HOW TO COMPLETE THIS TASK
Within this material, find every line where the string "cell" appears, and copy it out.

RECORDS FOR THIS TASK
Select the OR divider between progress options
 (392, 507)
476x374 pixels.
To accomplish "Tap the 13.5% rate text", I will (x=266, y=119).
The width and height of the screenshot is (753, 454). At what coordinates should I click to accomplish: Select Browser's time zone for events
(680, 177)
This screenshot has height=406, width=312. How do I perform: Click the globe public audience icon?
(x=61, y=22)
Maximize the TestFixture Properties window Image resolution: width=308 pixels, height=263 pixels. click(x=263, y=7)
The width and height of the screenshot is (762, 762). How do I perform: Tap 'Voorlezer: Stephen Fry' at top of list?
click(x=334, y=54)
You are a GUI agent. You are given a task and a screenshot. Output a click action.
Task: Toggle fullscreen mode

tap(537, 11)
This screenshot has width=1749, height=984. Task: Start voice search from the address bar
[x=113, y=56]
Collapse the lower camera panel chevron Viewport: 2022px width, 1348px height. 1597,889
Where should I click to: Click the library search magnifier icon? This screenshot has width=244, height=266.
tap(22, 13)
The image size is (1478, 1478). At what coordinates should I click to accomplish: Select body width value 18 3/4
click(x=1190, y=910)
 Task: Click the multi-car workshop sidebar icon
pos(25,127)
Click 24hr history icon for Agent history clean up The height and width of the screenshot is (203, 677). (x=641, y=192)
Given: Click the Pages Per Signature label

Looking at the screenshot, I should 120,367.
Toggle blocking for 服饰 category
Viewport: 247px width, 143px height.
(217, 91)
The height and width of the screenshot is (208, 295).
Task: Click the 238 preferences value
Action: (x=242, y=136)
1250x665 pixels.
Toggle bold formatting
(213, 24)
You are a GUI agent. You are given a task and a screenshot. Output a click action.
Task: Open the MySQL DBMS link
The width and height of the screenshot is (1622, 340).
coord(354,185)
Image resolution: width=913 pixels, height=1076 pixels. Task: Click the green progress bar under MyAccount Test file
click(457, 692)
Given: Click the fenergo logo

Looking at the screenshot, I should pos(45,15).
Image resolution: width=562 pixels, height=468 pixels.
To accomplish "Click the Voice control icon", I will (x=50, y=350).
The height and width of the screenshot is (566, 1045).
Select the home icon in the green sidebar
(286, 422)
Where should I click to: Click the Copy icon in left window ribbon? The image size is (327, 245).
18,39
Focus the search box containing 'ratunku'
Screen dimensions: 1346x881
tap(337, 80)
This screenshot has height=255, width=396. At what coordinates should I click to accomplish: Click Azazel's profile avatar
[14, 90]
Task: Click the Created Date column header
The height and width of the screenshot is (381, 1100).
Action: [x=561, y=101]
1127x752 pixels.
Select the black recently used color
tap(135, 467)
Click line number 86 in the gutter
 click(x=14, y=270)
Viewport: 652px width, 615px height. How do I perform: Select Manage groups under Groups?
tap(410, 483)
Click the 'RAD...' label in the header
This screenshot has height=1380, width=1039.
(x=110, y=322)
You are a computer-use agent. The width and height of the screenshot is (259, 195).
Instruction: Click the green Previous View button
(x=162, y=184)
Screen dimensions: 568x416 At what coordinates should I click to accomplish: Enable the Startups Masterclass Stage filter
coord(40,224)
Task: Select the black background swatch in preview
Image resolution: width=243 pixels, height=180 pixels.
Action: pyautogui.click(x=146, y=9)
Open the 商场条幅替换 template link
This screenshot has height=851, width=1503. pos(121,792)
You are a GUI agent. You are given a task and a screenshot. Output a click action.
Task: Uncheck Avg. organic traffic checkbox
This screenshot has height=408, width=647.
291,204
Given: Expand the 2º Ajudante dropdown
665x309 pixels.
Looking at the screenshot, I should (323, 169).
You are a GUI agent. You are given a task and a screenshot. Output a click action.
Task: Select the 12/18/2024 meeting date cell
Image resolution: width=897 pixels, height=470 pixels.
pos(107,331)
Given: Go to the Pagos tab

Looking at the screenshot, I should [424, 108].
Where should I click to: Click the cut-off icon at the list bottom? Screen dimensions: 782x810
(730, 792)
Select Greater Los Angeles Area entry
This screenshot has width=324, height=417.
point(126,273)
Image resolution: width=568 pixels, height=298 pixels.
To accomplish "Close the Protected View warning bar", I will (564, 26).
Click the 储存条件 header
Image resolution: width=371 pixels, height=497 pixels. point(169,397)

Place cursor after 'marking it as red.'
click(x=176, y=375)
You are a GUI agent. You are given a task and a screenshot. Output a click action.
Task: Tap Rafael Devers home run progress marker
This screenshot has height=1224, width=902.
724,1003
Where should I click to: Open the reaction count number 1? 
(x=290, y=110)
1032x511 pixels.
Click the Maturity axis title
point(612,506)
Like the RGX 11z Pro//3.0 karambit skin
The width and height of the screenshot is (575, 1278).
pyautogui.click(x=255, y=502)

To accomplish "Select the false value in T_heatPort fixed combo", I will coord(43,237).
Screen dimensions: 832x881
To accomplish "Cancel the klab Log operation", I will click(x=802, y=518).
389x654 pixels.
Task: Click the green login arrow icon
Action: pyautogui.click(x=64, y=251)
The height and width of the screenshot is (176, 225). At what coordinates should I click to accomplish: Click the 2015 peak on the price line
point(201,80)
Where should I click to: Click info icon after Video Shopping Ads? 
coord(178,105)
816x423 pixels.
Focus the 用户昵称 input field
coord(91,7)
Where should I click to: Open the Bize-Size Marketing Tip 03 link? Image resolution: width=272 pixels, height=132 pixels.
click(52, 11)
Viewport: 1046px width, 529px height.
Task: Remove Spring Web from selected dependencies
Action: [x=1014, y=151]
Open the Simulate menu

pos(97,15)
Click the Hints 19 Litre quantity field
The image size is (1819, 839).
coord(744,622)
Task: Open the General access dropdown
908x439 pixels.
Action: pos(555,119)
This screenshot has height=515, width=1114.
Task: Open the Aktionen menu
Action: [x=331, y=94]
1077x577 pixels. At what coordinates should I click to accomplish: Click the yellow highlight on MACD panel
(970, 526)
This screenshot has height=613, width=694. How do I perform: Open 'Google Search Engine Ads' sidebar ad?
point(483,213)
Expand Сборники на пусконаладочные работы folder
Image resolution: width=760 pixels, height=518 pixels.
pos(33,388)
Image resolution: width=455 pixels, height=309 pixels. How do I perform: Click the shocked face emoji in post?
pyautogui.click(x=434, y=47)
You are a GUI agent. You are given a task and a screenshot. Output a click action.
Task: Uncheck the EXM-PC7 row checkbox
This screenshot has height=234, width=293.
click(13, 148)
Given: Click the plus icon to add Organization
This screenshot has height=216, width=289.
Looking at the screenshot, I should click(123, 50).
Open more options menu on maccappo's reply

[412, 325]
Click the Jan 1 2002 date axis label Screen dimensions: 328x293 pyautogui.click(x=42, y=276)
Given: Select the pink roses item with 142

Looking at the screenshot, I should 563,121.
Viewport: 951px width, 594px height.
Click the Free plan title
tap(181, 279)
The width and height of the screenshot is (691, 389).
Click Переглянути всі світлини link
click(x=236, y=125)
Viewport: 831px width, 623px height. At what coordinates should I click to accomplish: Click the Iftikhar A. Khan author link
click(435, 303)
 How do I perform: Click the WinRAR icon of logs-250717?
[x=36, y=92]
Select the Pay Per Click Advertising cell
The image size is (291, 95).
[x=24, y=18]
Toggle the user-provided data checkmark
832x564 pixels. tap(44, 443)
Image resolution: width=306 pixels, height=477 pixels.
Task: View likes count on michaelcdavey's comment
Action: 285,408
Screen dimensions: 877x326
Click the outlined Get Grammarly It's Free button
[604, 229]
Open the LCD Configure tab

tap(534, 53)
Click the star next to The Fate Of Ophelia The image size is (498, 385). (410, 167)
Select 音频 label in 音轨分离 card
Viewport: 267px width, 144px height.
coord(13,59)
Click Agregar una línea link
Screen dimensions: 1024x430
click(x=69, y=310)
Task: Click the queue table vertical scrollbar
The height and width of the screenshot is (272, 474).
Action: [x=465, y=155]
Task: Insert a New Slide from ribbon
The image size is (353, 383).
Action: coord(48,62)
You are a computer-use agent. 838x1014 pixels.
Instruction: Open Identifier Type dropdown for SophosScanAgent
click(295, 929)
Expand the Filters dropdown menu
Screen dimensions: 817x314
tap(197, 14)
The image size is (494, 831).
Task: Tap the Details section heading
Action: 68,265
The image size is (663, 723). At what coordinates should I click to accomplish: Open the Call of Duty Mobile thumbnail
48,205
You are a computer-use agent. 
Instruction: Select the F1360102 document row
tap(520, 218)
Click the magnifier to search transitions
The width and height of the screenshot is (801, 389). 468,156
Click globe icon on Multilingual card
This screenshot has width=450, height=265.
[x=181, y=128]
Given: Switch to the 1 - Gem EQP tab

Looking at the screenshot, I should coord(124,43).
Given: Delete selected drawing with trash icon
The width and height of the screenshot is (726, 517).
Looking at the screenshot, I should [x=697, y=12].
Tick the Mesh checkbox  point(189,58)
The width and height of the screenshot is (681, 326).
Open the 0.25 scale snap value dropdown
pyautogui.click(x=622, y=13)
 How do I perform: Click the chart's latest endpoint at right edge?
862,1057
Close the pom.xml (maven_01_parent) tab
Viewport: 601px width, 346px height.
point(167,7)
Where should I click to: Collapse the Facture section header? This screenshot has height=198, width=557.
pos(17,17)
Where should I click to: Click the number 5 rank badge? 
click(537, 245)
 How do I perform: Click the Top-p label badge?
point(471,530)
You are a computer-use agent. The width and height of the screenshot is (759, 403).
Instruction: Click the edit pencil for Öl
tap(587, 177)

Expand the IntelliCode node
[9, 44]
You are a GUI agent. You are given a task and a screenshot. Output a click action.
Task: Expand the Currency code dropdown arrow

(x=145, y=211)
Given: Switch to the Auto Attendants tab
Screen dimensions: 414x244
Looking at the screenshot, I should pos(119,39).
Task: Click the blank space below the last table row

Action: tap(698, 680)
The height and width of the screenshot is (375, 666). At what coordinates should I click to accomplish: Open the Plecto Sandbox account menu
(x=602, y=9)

PROBLEM SOLUTION
Task: Select the 12/18/2024 meeting date cell
Select the Pay Per Click Advertising cell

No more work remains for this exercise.